* [ОТРЫВОК]
Нет, и не под чуждым небосводом,И не под защитой чуждых крыл, –Я была тогда с моим народом,Там, где мой народ, к несчастью, был.

О том, что Николай Гумилев расстрелян, Анна Ахматова узнала в Царском Селе, где прошло их общее детство, молодость и первые годы супружества.

В день 7 августа 1921 года умер Александр Блок. Похороны Блока ужасно расстроили Ахматову. По ее воспоминаниям, в них участвовало немного людей, а истощенные лошади медленно тащили катафалк через весь город. Речей над гробом не произносили. Ей запомнилось, что Андрей Белый стоял, держась за березу, и глядел в открытый гроб большими, расширенными, как бы четырехугольными глазами… После похорон она уехала из летнего вымершего Петербурга в Царское Село. Отдыхала у друзей, Наташи и Мани Рыковых. Однажды пришло письмо от Владимира Шилейко. Тот писал, что получил известие, будто бы Гумилев вывезен в Москву. Неизвестно почему все приняли это за добрый знак. Увы, это известие не подтвердилось.

* [ЗАДАНИЕ A]
Преобразуйте записи в таблицу Markdown со столбцами «Номер» и «Строка», пропустив пустые строки. Начните со строки, где есть "This screenshot has width=1080, height=796.", и закончите последней строкой записей.

* [ИСХОДНЫЕ ЗАПИСИ]
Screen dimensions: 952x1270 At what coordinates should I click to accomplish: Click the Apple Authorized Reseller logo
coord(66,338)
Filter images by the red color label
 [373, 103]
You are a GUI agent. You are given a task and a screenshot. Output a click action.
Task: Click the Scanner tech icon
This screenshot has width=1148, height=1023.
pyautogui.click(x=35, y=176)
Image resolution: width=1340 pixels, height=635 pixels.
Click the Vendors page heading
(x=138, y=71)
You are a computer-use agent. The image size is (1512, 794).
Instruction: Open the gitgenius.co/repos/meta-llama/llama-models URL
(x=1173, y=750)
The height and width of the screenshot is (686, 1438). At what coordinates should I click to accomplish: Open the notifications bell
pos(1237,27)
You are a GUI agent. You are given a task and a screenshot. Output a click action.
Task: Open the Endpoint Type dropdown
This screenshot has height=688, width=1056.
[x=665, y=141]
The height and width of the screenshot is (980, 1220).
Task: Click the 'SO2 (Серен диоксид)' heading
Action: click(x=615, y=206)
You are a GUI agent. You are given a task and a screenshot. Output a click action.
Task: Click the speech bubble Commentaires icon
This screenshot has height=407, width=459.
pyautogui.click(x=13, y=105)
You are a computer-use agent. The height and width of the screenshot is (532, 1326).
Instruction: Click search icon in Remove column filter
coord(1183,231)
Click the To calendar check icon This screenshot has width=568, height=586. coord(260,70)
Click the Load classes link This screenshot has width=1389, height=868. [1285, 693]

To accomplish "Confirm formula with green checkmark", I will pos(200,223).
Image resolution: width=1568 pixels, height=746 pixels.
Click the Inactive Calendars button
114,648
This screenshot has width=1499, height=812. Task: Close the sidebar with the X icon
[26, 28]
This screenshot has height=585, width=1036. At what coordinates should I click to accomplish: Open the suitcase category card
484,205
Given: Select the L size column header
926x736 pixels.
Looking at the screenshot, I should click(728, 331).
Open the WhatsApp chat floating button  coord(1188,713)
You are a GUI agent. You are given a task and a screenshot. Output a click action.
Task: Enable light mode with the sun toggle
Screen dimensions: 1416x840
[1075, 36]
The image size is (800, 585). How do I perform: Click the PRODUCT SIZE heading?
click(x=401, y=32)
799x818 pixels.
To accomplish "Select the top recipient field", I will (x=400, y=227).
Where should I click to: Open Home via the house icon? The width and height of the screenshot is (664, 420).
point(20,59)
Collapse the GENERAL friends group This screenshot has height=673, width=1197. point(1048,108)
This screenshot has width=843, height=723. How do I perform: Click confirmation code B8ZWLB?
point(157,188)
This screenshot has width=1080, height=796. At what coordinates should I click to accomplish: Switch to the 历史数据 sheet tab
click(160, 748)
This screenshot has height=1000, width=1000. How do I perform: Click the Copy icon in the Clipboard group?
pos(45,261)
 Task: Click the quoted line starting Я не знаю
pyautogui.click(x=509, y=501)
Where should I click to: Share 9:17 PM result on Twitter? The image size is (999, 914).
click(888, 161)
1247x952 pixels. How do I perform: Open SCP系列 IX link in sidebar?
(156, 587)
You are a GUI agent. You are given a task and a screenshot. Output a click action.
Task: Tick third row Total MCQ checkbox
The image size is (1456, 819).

* [ЗАДАНИЕ B]
Перечислите всех людей, названных по имени в отрывке.

* [ОТВЕТ A]
| Номер | Строка |
|---|---|
| 1 | This screenshot has width=1080, height=796. At what coordinates should I click to accomplish: Switch to the 历史数据 sheet tab |
| 2 | click(160, 748) |
| 3 | This screenshot has height=1000, width=1000. How do I perform: Click the Copy icon in the Clipboard group? |
| 4 | pos(45,261) |
| 5 |  Task: Click the quoted line starting Я не знаю |
| 6 | pyautogui.click(x=509, y=501) |
| 7 | Where should I click to: Share 9:17 PM result on Twitter? The image size is (999, 914). |
| 8 | click(888, 161) |
| 9 | 1247x952 pixels. How do I perform: Open SCP系列 IX link in sidebar? |
| 10 | (156, 587) |
| 11 | You are a GUI agent. You are given a task and a screenshot. Output a click action. |
| 12 | Task: Tick third row Total MCQ checkbox |
| 13 | The image size is (1456, 819). |

* [ОТВЕТ B]
Анна Ахматова
Николай Гумилев
Александр Блок
Андрей Белый
Наташа Рыкова
Маня Рыкова
Владимир Шилейко